• _SUPPLIED RECORDS_:

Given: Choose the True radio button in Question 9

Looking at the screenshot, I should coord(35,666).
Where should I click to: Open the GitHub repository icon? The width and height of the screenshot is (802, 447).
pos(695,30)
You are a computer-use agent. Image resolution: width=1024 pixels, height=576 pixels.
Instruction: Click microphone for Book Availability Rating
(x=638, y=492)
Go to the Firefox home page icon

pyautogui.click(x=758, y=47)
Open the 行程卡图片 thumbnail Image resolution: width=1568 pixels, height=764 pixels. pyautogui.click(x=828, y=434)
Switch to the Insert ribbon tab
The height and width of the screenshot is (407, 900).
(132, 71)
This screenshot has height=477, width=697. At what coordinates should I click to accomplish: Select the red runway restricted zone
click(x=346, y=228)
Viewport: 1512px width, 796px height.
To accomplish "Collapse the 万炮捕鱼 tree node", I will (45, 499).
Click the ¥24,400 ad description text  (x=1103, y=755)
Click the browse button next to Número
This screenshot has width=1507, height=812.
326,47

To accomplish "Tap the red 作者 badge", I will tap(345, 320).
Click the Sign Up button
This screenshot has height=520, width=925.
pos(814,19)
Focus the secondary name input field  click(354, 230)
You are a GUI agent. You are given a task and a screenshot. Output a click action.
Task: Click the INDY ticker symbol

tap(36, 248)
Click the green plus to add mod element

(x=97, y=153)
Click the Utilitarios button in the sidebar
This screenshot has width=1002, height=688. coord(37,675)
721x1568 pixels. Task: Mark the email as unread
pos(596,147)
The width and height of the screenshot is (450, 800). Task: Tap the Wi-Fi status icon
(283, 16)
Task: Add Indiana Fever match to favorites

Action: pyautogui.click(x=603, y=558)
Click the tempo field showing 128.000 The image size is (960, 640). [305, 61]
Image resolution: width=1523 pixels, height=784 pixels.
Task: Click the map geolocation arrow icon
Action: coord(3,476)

• _WRITTEN INSTRUCTION_: Reproduce the lines from the line with "will tap(345, 320)." up to and including the line with "tap(36, 248)" in full, and shift every coordinate in the answers by adding 76 to each number.

• _SOLUTION FOR THIS TASK_:
To accomplish "Tap the red 作者 badge", I will tap(421, 396).
Click the Sign Up button
This screenshot has height=520, width=925.
pos(890,95)
Focus the secondary name input field  click(430, 306)
You are a GUI agent. You are given a task and a screenshot. Output a click action.
Task: Click the INDY ticker symbol

tap(112, 324)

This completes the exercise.